━━━━━ Document extract ━━━━━

Ms. Pac-Man

The project I worked on for the spring semester of my research with Cornell Data Science was a reimplementation of one of the famous results in reinforcement learning by a group at DeepMind (see paper). In the paper, the DeepMind group essentially trained a Deep Q-Network (DQN) to create successful policies for several Atari games with only image frames (256 x 256 RGB matrices of pixel values) as training inputs. This meant that the agent had no prior information about the dynamics of the game environment- no encoding of what a wall or a power-up was, for example. Furthermore, the DQN agents never tried to learn directly what these were; i.e. there was no convolutional network specifically to learn to find walls or power-ups. This type of RL-training is called “model-free” training because the policy it learns is independent of outside knowledge on the environment.

I chose Ms. Pac-Man because it one of the games not studied in the DeepMind paper. Ms. Pac-Man has added stochasticity as compared to (Mr.) Pac-Man because two of the ghosts, Blinky and Pinky, initiate each round with semi-random movement. For the purposes of this experiment, this is the most important difference. As a result of this stochasticity, a model-based agent that could find patterns in the ghosts’ movements in Pac-Man would fail to do so consistently in Ms. Pac-Man. The line of inquiry was therefore to see to what extent a DQN-based policy would learn to play this game, if at all, using the training methods of the DeepMind paper.

━━━━━

• _Set tasks_:
1 > Decide whether each statement agrees with the Ms. Pac-Man write-up, answering yes or no and quoting the words that decide it. (a) The DQN agents used a convolutional network built specifically to find walls or power-ups. (b) In Ms. Pac-Man, Blinky and Pinky begin each round with semi-random movement. (c) The DeepMind group trained its DQN with only image frames as training inputs.
2 > According to the Ms. Pac-Man write-up, what is RL training called when the policy it learns is independent of outside knowledge on the environment?
3 > Reproduce everything in the Ms. Pac-Man write-up from "I chose Ms." down to "of the DeepMind paper.".

━━━━━ Supplied entries ━━━━━

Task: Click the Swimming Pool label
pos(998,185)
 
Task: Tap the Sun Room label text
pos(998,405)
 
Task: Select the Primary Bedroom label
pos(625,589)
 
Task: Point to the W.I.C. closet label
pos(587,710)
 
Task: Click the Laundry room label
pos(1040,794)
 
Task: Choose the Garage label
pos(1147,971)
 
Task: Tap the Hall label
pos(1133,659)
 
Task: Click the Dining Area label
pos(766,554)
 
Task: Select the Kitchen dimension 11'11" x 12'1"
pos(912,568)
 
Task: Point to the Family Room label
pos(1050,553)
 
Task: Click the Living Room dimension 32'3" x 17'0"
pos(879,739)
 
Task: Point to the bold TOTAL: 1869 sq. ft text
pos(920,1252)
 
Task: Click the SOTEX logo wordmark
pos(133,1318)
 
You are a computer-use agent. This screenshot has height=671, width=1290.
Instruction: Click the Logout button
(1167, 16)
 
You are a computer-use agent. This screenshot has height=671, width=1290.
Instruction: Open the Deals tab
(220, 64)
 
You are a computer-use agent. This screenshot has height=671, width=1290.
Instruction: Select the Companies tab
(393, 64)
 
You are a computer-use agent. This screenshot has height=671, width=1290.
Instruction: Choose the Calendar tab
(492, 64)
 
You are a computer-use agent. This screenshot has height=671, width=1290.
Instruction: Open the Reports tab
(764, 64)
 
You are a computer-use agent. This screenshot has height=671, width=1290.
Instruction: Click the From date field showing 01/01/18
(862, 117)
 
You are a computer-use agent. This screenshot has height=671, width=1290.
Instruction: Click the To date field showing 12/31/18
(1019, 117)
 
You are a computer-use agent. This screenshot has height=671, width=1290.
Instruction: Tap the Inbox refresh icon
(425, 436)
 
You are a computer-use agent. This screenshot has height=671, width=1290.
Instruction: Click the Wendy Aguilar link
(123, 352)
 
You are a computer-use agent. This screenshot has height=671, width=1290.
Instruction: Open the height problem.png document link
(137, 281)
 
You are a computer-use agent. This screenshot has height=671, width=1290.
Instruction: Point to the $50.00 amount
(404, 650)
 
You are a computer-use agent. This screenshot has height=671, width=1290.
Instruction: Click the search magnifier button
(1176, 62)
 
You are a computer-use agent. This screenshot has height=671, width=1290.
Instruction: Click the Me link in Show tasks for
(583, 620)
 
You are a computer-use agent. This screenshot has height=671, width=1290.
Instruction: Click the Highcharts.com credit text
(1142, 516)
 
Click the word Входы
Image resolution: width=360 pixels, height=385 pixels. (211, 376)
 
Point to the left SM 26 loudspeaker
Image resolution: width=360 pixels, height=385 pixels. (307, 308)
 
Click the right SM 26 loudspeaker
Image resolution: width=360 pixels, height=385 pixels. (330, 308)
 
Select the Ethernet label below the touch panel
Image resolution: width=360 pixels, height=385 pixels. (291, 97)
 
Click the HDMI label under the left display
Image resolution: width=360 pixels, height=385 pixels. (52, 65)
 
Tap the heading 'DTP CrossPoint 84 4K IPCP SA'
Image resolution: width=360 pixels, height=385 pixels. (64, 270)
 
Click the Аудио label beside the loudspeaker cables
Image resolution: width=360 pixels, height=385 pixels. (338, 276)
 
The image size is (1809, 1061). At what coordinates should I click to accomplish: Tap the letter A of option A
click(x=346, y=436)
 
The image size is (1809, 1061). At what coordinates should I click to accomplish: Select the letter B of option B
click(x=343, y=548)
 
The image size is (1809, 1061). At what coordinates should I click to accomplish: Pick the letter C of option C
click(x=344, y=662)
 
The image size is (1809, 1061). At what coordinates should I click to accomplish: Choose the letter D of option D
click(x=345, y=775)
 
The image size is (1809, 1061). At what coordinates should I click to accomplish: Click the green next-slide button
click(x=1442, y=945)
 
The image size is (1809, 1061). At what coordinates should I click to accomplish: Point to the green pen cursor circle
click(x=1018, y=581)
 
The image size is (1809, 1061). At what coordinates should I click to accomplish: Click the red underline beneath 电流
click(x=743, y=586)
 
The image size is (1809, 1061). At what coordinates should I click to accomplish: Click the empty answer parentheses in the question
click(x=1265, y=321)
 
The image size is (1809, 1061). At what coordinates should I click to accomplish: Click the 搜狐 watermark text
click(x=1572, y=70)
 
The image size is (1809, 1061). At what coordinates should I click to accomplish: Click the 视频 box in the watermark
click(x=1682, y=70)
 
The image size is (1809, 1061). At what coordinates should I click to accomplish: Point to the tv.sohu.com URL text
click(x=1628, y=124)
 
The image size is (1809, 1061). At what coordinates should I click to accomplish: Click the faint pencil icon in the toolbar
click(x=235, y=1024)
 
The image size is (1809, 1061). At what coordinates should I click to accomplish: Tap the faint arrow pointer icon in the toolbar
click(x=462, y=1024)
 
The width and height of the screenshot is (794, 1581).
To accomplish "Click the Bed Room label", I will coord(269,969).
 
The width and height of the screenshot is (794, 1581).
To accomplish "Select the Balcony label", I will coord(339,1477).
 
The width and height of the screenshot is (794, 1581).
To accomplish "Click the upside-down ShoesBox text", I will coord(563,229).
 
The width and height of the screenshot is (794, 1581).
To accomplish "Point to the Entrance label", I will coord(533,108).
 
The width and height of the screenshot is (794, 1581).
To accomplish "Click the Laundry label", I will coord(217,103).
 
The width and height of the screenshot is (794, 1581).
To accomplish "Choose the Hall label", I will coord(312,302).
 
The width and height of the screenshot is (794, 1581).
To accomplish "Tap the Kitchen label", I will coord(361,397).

━━━━━

• _Solutions in order_:
1 >
(a) No: "there was no convolutional network specifically to learn to find walls or power-ups"
(b) Yes: "two of the ghosts, Blinky and Pinky, initiate each round with semi-random movement"
(c) Yes: "with only image frames (256 x 256 RGB matrices of pixel values) as training inputs"

2 > It is called "model-free" training.

3 >
I chose Ms. Pac-Man because it one of the games not studied in the DeepMind paper. Ms. Pac-Man has added stochasticity as compared to (Mr.) Pac-Man because two of the ghosts, Blinky and Pinky, initiate each round with semi-random movement. For the purposes of this experiment, this is the most important difference. As a result of this stochasticity, a model-based agent that could find patterns in the ghosts’ movements in Pac-Man would fail to do so consistently in Ms. Pac-Man. The line of inquiry was therefore to see to what extent a DQN-based policy would learn to play this game, if at all, using the training methods of the DeepMind paper.